▶ Saved data entries
━━━━━━━━

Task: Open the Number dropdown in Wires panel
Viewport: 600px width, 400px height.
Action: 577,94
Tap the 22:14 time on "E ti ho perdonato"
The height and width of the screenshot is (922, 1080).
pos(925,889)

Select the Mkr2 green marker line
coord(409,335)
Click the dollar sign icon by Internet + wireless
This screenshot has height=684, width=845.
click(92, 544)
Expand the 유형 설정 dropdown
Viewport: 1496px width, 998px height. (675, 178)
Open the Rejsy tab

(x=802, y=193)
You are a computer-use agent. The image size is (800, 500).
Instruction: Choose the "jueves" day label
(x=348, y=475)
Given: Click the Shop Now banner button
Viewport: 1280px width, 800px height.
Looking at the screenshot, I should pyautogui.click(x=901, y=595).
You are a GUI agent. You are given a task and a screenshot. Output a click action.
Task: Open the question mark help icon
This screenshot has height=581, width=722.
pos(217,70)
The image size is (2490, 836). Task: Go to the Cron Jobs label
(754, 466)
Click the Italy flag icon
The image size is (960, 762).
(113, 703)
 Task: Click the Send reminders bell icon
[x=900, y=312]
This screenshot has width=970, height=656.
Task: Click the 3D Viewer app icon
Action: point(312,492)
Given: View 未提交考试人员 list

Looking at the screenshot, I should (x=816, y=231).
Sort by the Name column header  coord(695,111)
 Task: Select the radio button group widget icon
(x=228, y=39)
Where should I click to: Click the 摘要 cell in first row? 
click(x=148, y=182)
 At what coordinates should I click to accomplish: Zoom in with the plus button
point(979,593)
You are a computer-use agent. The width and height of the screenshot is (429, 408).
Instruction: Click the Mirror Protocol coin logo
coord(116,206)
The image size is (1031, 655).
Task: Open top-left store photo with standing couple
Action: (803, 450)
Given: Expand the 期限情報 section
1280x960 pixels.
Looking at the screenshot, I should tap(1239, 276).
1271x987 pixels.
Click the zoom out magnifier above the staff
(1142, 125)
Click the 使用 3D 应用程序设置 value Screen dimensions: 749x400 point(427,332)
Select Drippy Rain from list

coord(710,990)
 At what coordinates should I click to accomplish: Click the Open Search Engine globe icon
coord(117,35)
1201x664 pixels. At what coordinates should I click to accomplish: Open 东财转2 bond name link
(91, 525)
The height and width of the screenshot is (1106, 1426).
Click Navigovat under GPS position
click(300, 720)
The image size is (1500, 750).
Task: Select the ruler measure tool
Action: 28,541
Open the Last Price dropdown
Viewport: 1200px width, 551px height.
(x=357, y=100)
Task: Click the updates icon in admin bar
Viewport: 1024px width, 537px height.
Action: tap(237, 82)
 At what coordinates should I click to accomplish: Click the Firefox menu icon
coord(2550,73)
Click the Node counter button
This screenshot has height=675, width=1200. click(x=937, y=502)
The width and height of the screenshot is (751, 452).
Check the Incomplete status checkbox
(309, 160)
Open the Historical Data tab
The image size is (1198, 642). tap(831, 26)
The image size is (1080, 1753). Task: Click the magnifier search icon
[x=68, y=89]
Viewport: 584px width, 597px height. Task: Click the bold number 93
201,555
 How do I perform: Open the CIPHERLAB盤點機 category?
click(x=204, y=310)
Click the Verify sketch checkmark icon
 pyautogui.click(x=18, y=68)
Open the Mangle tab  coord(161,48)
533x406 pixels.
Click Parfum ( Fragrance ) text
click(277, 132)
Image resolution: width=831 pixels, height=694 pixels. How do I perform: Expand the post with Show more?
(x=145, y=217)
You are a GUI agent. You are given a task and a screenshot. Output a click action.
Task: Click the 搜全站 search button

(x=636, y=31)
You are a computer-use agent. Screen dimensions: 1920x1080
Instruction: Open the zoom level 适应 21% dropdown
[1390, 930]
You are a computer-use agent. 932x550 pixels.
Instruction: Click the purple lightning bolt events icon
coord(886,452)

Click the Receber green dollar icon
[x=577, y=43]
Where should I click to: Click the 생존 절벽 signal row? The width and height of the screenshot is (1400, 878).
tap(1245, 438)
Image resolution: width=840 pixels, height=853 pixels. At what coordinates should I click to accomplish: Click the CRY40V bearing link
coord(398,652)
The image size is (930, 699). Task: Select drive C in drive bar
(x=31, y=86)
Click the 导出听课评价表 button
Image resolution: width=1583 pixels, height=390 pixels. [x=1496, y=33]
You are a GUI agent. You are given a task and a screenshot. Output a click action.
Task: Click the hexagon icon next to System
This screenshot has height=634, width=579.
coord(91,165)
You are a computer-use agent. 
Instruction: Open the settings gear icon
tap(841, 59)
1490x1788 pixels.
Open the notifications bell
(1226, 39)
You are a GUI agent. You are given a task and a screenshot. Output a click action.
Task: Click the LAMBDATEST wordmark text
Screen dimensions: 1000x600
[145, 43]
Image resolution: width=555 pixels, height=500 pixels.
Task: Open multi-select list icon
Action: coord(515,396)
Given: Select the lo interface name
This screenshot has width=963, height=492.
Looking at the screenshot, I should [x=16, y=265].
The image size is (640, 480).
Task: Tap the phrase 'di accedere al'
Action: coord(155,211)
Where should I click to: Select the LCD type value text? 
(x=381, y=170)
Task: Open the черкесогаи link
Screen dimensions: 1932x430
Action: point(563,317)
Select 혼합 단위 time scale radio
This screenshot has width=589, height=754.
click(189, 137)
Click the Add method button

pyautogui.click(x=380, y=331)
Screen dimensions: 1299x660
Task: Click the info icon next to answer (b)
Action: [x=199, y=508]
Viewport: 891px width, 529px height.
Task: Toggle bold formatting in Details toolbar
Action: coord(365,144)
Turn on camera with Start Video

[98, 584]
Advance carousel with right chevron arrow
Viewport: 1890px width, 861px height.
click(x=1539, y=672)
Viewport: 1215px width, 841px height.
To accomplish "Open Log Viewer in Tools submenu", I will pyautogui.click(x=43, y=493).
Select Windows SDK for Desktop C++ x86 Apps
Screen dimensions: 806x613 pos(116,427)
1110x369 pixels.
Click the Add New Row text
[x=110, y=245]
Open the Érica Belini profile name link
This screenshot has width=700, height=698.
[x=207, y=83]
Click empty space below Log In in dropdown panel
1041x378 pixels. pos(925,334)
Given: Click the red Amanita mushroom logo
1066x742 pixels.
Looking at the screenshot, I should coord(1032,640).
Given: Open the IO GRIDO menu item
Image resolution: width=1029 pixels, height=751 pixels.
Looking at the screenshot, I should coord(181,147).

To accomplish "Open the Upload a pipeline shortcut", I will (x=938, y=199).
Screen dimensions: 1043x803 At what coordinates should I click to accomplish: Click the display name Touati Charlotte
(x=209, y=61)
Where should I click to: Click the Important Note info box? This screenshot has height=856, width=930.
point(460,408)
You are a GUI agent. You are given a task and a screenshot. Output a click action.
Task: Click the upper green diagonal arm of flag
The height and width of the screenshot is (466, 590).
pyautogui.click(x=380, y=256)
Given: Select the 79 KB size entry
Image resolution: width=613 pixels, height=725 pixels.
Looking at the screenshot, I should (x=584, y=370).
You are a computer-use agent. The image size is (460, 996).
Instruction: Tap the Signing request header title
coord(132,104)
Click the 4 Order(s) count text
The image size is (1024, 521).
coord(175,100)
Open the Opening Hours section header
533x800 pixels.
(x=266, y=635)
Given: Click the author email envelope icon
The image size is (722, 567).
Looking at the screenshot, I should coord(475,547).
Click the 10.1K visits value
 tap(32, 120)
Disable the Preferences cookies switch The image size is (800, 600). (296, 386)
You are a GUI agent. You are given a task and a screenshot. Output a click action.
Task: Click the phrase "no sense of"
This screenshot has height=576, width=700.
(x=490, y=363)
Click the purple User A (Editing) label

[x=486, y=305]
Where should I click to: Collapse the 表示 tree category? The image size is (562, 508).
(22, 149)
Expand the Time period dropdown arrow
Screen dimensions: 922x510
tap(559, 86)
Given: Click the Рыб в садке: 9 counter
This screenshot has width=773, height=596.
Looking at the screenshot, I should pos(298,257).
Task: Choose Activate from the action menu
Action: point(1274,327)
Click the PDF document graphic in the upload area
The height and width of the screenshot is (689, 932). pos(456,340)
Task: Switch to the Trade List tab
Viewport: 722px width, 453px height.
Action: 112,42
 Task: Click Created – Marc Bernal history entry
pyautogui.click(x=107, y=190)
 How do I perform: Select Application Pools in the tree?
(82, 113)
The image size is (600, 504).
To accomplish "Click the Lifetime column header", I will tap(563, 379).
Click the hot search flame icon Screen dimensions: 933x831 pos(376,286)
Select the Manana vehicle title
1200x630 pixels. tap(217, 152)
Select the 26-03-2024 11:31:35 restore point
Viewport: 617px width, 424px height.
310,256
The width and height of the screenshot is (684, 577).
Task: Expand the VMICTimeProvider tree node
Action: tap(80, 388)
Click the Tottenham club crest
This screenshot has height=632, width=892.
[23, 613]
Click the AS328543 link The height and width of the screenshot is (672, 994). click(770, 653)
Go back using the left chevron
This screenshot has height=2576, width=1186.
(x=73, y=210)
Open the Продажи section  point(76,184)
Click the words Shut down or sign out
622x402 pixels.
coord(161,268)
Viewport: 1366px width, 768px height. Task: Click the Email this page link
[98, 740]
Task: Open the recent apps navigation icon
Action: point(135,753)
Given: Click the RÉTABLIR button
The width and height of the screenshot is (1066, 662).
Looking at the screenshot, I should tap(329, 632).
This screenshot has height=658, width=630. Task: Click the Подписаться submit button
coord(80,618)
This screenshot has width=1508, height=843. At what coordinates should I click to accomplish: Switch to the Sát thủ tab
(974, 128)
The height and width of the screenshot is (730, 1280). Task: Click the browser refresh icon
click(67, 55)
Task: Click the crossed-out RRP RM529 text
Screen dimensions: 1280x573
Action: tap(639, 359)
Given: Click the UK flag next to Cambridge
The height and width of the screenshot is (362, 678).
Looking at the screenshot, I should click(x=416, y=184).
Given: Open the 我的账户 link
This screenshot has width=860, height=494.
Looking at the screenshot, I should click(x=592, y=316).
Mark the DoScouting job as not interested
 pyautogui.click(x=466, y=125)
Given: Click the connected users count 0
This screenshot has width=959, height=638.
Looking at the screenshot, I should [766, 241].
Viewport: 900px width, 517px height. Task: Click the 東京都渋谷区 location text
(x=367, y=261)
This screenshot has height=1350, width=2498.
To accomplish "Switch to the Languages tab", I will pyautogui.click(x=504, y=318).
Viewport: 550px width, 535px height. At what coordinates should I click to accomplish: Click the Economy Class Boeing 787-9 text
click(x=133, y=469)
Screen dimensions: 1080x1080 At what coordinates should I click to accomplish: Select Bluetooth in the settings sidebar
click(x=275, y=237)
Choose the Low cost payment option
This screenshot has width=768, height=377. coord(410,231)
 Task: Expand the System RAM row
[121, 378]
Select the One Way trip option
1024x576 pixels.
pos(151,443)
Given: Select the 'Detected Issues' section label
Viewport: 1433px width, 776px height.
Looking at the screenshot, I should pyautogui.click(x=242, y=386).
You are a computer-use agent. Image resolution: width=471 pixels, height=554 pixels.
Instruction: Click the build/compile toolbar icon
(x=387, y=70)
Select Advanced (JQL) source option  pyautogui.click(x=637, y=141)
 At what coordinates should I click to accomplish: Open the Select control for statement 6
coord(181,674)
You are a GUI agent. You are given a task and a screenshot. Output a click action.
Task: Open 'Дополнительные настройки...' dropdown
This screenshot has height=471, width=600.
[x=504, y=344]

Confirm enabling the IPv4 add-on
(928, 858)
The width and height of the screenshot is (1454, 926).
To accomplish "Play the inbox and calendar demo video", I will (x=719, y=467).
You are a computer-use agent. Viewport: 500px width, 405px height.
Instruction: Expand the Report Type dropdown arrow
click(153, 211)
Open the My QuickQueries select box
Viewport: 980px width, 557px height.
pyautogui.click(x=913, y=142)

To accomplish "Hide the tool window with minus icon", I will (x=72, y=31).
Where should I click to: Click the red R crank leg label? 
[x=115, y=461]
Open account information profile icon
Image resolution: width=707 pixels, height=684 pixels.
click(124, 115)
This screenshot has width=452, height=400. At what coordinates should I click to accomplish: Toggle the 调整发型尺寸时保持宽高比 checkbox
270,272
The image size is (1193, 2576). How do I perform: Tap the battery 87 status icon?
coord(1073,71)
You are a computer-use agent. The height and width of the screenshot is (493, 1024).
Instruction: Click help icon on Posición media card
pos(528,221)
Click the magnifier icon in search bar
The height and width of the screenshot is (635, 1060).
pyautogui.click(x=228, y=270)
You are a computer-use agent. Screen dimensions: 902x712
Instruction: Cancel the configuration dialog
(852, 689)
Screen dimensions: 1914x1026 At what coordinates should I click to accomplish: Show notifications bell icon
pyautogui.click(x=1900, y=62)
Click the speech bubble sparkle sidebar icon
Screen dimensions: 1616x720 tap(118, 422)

━━━━━━━━

▶ EXERCISE DESCRIPTION
The response consists of the lines above that contain "computer".

▶ EXERCISE SOLUTION
You are a computer-use agent. The image size is (800, 500).
You are a computer-use agent. The width and height of the screenshot is (429, 408).
You are a computer-use agent. Screen dimensions: 1920x1080
You are a computer-use agent. 932x550 pixels.
You are a computer-use agent. 
You are a computer-use agent. The image size is (460, 996).
You are a computer-use agent. Image resolution: width=471 pixels, height=554 pixels.
You are a computer-use agent. Viewport: 500px width, 405px height.
You are a computer-use agent. The height and width of the screenshot is (493, 1024).
You are a computer-use agent. Screen dimensions: 902x712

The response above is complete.